The red boxes represent the transitions generated by our model, while the blue boxes (in the end of video) represent the long-shot videos generated through prediction.

Notes:Our model excels with a width of 512 pixels. For results of larger sizes, a super-resolution algorithm is employed.

Abstract

Recently video generation has achieved substantial progress with realistic results. Nevertheless, existing AI-generated videos are usually very short clips ("shot-level'') depicting a single scene. To deliver a coherent long video ("story-level''), it is desirable to have creative transition and prediction effects across different clips. This paper presents a short-to-long video diffusion model, SEINE, that focuses on generative transition and prediction. The goal is to generate high-quality long videos with smooth and creative transitions between scenes and varying lengths of shot-level videos. Specifically, we propose a random-mask video diffusion model to automatically generate transitions based on textual descriptions.
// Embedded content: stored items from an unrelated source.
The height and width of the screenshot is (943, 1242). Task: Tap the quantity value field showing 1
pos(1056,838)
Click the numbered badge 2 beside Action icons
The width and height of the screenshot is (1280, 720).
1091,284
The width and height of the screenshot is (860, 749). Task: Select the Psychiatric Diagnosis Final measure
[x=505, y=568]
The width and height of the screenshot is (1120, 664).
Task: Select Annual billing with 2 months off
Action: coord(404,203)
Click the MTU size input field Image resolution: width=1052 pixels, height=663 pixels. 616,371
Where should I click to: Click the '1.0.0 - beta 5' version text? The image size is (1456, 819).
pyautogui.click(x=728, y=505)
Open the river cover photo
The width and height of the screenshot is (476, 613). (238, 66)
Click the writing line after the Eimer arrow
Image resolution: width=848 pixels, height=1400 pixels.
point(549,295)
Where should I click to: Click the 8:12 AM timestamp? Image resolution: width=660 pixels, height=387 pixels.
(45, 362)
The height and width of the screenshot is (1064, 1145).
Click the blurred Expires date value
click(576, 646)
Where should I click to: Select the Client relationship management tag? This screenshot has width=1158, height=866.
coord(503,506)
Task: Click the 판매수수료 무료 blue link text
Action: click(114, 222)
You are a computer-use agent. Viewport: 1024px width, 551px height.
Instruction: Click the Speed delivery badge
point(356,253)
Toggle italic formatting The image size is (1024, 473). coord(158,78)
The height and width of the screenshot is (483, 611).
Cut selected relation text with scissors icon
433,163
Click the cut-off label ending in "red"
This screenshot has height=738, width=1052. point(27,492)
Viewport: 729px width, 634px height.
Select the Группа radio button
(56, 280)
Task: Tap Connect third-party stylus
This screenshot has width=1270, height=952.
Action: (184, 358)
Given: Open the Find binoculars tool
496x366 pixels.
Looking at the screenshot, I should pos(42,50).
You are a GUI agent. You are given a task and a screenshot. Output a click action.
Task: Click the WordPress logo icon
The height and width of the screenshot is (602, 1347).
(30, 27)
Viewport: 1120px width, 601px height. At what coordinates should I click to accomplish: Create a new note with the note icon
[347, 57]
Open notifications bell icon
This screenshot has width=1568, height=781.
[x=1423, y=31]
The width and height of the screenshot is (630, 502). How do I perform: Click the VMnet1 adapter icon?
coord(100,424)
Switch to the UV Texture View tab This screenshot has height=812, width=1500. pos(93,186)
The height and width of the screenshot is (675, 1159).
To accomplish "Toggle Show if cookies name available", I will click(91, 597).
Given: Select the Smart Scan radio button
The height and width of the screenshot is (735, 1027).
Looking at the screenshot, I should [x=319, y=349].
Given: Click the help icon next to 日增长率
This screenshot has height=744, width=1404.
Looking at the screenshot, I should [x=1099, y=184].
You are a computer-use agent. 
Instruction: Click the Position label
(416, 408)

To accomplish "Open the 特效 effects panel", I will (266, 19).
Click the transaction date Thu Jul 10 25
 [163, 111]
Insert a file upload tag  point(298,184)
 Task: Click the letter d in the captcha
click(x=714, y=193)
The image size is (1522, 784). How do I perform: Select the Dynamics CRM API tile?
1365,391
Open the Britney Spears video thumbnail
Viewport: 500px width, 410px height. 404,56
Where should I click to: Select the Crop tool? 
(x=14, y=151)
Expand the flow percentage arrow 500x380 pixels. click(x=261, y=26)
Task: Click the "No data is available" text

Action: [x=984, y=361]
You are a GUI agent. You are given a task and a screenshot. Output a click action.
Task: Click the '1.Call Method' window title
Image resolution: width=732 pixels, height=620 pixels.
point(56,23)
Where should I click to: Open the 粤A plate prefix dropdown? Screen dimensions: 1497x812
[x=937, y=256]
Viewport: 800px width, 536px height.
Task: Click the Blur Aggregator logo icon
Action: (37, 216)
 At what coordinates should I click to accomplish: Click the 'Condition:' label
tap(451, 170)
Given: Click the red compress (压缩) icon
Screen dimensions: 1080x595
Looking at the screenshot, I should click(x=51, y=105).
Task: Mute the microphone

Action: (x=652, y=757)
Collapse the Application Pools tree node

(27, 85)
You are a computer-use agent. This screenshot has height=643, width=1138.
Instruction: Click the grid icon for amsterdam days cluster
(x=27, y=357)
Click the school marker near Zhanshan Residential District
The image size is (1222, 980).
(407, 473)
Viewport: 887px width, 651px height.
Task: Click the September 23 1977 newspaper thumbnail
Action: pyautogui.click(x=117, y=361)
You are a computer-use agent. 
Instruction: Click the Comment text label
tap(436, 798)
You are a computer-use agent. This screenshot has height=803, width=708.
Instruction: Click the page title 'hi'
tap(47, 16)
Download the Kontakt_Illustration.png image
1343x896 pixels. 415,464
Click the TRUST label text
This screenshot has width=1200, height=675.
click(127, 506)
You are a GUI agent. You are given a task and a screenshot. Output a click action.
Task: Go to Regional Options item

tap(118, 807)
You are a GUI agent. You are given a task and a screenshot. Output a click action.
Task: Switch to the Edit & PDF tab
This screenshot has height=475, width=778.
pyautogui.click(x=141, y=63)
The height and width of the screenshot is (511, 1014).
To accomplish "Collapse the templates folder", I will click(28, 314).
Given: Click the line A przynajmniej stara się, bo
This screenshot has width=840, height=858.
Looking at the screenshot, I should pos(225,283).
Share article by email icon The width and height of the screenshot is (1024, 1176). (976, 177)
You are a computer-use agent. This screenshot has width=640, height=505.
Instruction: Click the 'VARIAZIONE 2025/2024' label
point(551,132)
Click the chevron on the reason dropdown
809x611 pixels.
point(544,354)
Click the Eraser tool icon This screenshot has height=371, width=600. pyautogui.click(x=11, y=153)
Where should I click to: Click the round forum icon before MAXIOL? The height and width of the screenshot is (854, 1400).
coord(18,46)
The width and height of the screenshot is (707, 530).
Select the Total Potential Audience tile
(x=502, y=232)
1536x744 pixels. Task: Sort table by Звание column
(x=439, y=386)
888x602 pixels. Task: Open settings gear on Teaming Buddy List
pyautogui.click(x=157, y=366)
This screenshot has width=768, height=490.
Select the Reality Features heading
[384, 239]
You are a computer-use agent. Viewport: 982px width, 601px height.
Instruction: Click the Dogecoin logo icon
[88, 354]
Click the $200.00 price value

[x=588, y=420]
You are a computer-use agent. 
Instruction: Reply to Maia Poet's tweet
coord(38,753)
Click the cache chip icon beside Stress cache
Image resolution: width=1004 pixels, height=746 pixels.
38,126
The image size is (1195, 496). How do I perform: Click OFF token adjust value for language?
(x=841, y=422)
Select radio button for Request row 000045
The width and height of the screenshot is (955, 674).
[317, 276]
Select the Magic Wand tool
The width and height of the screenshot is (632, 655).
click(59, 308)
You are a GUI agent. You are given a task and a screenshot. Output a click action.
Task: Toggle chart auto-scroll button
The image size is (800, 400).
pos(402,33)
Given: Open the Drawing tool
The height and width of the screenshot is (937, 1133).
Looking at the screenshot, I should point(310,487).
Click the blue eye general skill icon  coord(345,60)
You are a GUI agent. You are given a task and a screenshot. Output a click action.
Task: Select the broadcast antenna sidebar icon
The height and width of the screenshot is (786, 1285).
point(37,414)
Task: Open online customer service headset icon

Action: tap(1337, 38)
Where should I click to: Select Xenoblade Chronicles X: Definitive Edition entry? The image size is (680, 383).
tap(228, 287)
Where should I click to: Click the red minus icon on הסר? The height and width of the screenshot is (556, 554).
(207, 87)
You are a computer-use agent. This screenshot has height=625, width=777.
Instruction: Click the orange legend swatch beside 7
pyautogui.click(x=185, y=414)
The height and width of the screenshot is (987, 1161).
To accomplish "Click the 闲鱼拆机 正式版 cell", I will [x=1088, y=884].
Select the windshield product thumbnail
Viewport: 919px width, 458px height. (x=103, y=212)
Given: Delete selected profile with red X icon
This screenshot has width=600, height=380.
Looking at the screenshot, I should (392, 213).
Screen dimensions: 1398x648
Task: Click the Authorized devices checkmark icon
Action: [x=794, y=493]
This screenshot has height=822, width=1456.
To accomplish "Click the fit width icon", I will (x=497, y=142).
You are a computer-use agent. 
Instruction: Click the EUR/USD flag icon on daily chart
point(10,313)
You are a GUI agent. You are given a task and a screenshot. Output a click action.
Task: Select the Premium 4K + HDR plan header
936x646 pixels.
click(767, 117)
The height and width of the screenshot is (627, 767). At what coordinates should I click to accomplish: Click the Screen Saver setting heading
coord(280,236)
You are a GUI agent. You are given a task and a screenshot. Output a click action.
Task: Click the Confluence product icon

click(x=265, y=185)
By providing the images of different scenes as inputs, combined with text-based control, our model generates transition videos that ensure coherence and visual quality. Furthermore, the model can be readily extended to various tasks such as image-to-video animation and autoregressive video prediction. To conduct a comprehensive evaluation of this new generative task, we propose three assessing criteria for smooth and creative transition: temporal consistency, semantic similarity, and video-text semantic alignment. Extensive experiments validate the effectiveness of our approach over existing methods for generative transition and prediction, enabling the creation of story-level long videos.